Besma est infirmière et ambulancière à Jérusalem. Elle a mis fin à ses études pour apporter des soins dans les camps de réfugié.es. Son frère et sa sœur ont été gravement blessé.es par des balles explosives lors de la première intifada. Pour exercer, elle a dû obtenir une certification, accessible seulement aux Israélien.nes ou aux Palestinien.nes possédant la carte de résident.e de Jérusalem. Elle fut la seule Palestinienne de sa promotion à décrocher ce fameux sésame. Les Palestinien.nes ont développé leur propre système d’urgences car en cas d’affrontements, les ambulances israéliennes mettent beaucoup de temps à arriver, avec souvent des militaires à leur bord, et le risque pour les militant.es est de finir en prison. Originaire de Bethléem, Besma obtient une carte de résidente à Jérusalem après son mariage. Elle fait partie de la minorité (14%) des femmes palestiniennes officiellement actives bien qu’elles soient très nombreuses à travailler dans le secteur informel. Avec ses collègues, elle se battent pour assurer leurs interventions, régulièrement empêchées par la police. En 2017, les soldats viennent confisquer le corps d’un martyr décédé à l’hôpital palestinien situé sur le Mont des oliviers. Besma s’interpose, est frappée dans le dos, trois vertèbres touchées. Le corps a pu être conservé et enterré par les Palestinien.nes. Le droit à la santé et à la sécurité n’existe pas pour cette partie de la population.

Dua’a, enseignante, nous explique que militer syndicalement en Cisjordanie est particulièrement difficile.
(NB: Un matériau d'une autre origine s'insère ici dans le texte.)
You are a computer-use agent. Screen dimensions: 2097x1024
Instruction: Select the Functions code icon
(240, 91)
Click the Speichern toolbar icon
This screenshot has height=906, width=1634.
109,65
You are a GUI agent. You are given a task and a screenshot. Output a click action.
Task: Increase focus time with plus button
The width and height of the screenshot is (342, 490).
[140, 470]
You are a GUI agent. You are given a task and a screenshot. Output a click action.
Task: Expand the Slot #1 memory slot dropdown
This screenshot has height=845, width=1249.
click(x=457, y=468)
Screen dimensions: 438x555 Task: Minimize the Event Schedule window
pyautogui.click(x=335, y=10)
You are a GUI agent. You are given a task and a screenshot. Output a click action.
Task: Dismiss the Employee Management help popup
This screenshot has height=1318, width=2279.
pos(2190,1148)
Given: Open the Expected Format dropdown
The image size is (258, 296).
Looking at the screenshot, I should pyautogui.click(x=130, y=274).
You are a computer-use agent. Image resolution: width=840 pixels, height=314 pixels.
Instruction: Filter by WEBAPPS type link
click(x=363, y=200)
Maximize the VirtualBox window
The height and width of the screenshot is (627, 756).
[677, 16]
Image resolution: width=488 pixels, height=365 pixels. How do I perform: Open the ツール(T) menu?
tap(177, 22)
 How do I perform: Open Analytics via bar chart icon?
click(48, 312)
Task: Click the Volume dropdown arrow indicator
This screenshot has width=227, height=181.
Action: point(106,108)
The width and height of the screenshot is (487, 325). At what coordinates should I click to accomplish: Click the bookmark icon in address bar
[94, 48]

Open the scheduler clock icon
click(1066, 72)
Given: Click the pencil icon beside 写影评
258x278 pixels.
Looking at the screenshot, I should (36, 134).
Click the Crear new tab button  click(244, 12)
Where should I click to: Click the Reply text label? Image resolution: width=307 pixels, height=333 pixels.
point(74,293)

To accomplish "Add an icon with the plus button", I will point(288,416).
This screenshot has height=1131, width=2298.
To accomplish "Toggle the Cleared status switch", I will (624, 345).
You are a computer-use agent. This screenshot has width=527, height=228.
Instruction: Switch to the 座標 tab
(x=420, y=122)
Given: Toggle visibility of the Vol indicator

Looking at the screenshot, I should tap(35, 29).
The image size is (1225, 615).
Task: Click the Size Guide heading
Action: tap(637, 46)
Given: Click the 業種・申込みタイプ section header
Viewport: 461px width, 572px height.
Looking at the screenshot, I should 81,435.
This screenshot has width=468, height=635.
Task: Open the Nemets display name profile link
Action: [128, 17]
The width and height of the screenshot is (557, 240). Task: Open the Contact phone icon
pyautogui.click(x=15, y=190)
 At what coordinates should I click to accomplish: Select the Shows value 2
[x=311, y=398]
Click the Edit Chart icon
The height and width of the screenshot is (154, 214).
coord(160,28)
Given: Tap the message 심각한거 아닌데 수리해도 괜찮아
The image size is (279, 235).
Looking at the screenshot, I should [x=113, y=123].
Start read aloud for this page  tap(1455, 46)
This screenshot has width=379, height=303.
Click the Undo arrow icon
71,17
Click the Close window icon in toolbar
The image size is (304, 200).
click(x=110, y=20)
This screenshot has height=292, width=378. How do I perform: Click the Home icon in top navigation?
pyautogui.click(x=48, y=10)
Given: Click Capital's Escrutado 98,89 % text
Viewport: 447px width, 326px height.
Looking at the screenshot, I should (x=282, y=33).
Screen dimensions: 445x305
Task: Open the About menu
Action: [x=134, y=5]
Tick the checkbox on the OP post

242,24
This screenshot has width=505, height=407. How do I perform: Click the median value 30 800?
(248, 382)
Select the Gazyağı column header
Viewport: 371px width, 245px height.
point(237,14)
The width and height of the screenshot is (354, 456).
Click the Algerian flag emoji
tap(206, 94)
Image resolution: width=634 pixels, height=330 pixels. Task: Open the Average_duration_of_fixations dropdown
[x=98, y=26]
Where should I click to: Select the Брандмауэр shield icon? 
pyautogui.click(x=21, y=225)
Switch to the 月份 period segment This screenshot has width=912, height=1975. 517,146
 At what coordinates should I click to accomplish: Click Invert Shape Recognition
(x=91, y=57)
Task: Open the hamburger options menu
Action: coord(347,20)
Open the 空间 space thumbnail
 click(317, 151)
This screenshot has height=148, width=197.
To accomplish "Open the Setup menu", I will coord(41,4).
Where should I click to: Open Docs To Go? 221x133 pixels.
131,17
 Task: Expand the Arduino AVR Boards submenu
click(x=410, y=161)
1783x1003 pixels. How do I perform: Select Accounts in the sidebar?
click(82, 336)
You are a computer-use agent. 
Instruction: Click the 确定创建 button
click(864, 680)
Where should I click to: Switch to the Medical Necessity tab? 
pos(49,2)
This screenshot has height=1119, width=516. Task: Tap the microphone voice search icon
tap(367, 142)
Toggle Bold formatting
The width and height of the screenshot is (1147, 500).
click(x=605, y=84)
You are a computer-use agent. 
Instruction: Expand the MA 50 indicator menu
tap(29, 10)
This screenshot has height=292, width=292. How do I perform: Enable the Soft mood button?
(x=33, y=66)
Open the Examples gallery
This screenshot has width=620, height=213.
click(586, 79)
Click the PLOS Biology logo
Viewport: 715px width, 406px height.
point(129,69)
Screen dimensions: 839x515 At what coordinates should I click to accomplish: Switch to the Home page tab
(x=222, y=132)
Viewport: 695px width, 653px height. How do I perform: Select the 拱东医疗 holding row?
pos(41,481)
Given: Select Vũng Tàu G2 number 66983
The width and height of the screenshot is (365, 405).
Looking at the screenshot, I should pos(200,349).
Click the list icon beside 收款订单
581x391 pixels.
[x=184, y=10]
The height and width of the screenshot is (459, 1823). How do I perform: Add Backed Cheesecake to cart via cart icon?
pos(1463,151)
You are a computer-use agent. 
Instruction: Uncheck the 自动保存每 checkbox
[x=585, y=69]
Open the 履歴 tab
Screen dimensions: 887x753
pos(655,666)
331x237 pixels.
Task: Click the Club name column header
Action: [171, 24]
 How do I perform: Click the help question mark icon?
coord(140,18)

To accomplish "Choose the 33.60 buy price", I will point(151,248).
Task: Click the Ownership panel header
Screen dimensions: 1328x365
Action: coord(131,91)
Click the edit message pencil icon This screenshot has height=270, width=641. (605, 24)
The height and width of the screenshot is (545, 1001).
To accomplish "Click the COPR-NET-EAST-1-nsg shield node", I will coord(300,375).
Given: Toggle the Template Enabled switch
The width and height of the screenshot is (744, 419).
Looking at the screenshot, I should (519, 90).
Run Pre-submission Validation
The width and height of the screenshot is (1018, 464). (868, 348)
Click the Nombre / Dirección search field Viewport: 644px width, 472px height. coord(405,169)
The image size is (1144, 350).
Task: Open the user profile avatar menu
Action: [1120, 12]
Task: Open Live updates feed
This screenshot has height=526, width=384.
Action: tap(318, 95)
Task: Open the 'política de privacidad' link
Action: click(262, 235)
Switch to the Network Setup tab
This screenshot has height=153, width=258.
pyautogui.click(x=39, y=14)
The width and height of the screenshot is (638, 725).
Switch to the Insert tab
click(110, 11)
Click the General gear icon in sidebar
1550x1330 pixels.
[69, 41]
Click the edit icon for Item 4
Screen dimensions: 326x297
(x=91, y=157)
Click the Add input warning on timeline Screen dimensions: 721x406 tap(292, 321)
L’autorité palestinienne freine la création des syndicats sur les lieux de travail. L’enjeu pour elle est avant tout de mobiliser les jeunes pour la liberté d’expression et les droits syndicaux. 80% des travailleur-es palestinien.nes travaillent sans que la loi du travail ne leur soit applicable. Les patrons ne déclarent que neuf jours d’exercice par mois pour rester en dessous du minimum exigible et ne pas verser les cotisations. Ces cotisations ne sont d’ailleurs pas reversées aux travailleur.ses, mais confisquées par le principal syndicat israélien Histadrout. Il est obligatoire d’y d’adhérer et de lui verser 1% de son salaire, sans aucune contrepartie pour les Palestinien.nes. 36% gagnent moins que le salaire minimum déjà très insuffisant pour vivre dignement. 26% de la population est au chômage en Cisjordanie, 60% à Gaza. Celles et ceux qui travaillent de l’autre côté du mur doivent payer jusqu’à 900 shekels à la mafia qui délivre les permis et attendre des heures aux check-points et pour travailler côté israélien.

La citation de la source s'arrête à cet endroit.